Dallas Buyers Club – Review

Worth seeing: for two astonishing transformations at the heart of a low-key drama that blends a little too much fiction with the fact of a remarkable personal journey
Director:Jean-Marc Vallée
Featuring:Jared Leto, Matthew McConaughey, Bradford Cox, Dallas Roberts, Denis O'Hare, Griffin Dunne, James DuMont, Jane McNeill, Jennifer Garner, Kevin Rankin, Michael O'Neill, Steve Zahn
Length:117 minutes
Certificate:15
Country:US
Released:7th February 2014

WHAT’S IT ABOUT?

In the mid 1980s, only gay men got HIV and AIDS and it was their own fault – or at least that was the view of redneck Texan rodeo cowboys like Ron Woodroof (Matthew McConaughey).

An electrician by day and a hard-drinking, homophobic misogynist by night, Ron isn’t the most likeable character cinema has asked us to follow.
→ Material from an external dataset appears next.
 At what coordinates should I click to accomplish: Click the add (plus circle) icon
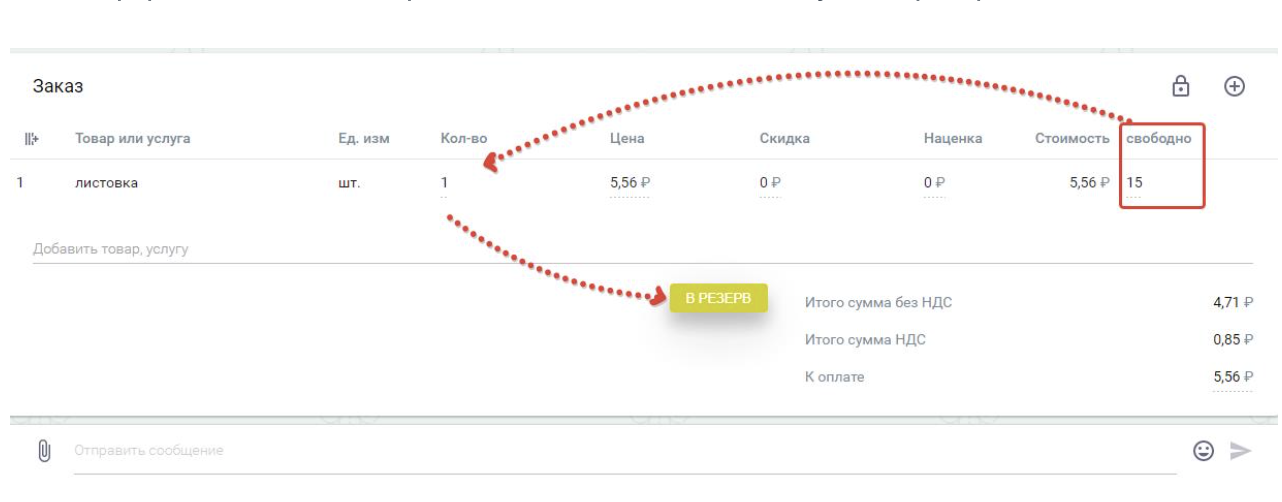[1235, 86]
After an accident at work, he’s taken to hospital and stunned when the doctor informs him that he’s HIV positive and has a month to live.

Refusing to accept it, he goes straight out to pick up a woman at a bar to take her back to his caravan, to prove to himself that he’s still very much the red-blooded male. But he’s feeling weak. He needs to seek help.
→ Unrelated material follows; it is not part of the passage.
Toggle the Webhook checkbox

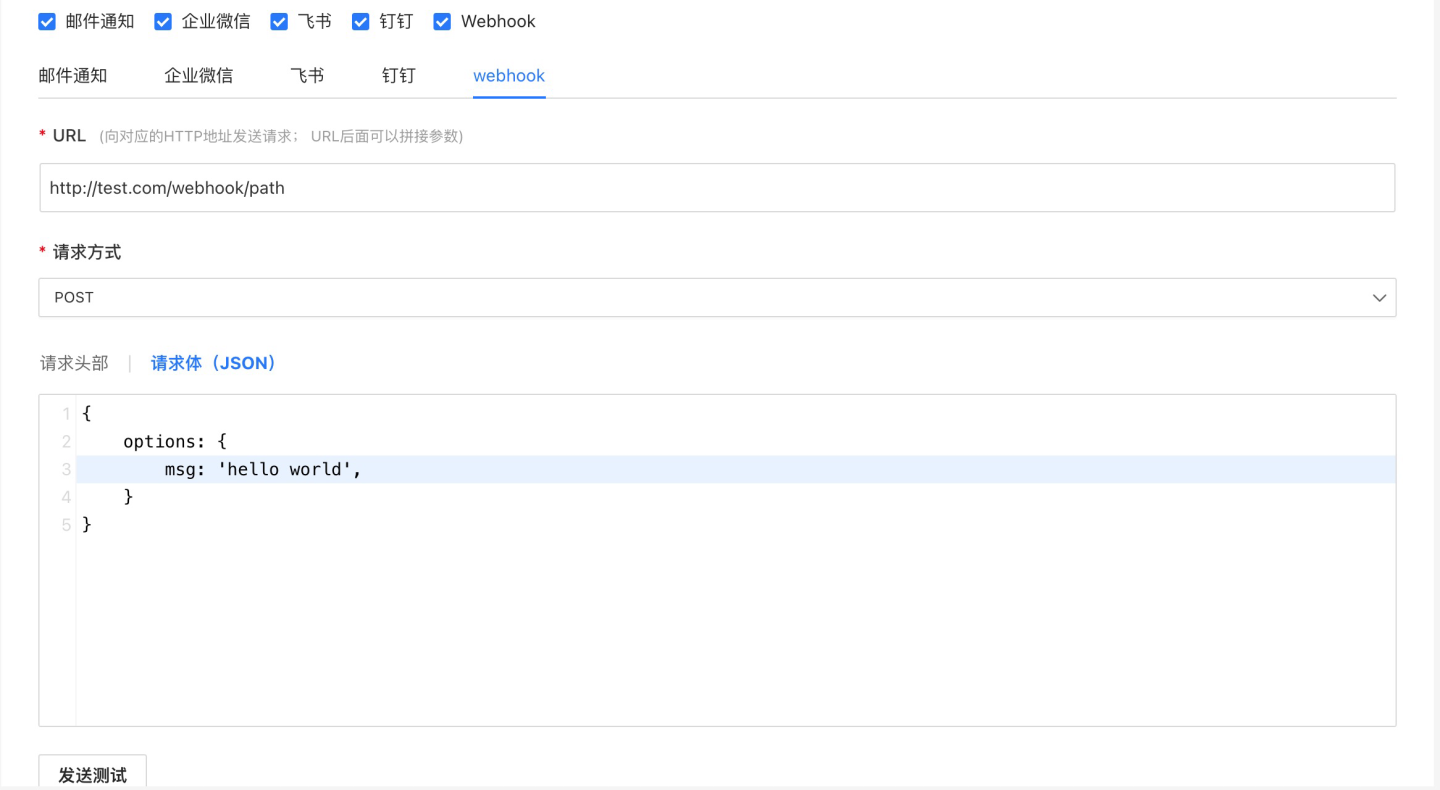tap(442, 22)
Back at the hospital, he finds that the drug AZT is being tested on some HIV patients but the doctors won’t accept him into the trial. He tries to persuade a fellow patient – a male-to-female transsexual, Rayon (Jared Leto) – to share her dose. Determined to live, Ron finds a way to get hold of the drug, but it doesn’t seem to be doing the trick, so he starts researching other options.

Soon, he finds himself travelling the world to bring back enough medication to treat the growing number of patients who need it, behind the backs of the hospitals who he thinks are dragging their feet.
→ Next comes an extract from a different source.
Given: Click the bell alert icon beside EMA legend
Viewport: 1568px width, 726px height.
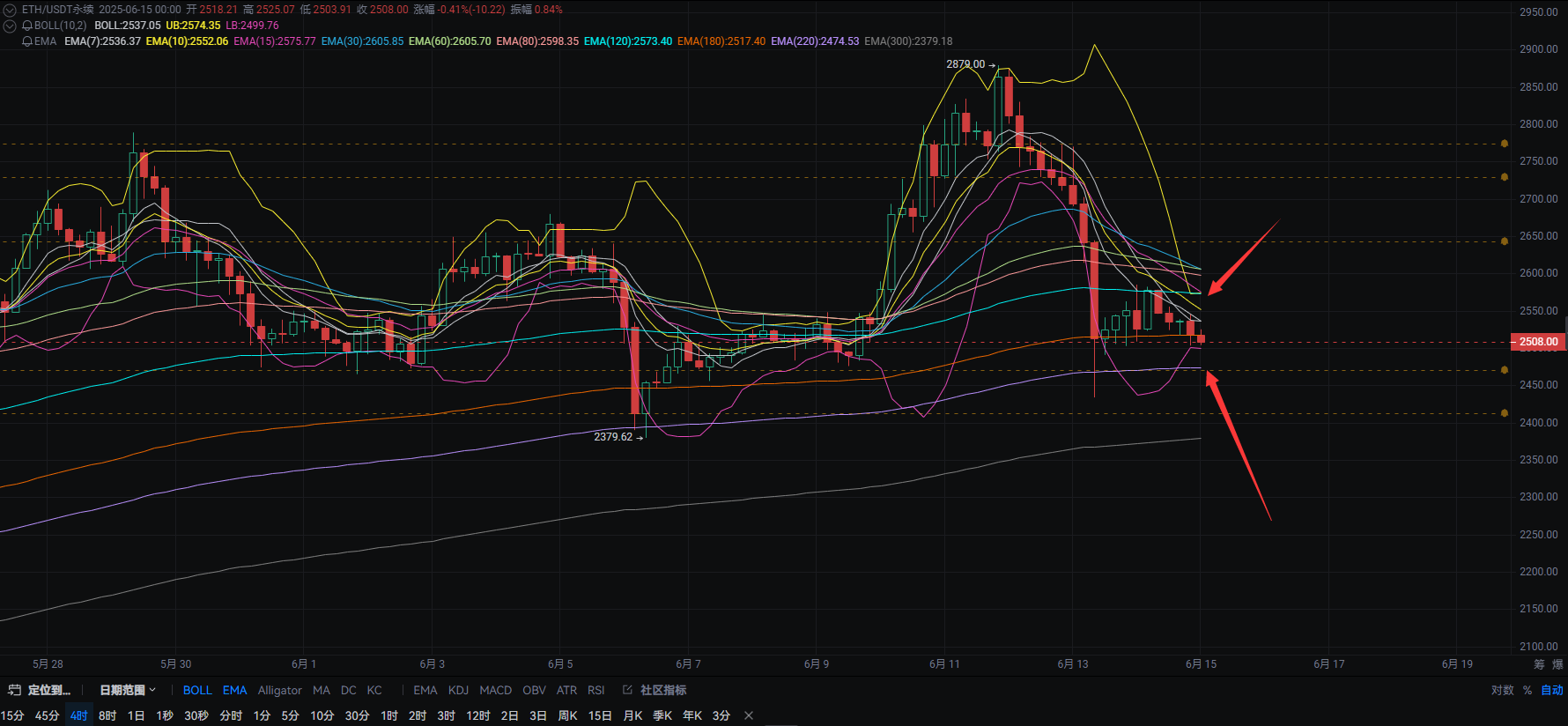Looking at the screenshot, I should click(27, 41).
But selling unauthorised drugs in the US is against the law, so he finds a loophole that will make him money and lengthen people’s lives; local HIV sufferers can pay a subscription to join a private club, whose members are given medication free of charge.

As more people find out about his Dallas Buyers Club, the hospital and federal law enforcement agencies start digging around to try to stop him, raising the question of whether HIV patients should be denied the drugs that could help them or the law itself should be changed.

WHAT’S IT LIKE?

While it’s a moving story, well told, the two key selling points of this film are its two stars, Matthew McConaughey and Jared Leto.

Both are rightly sweeping up all the trophies they can handle as awards season continues its inevitable journey to their – well, the Oscars.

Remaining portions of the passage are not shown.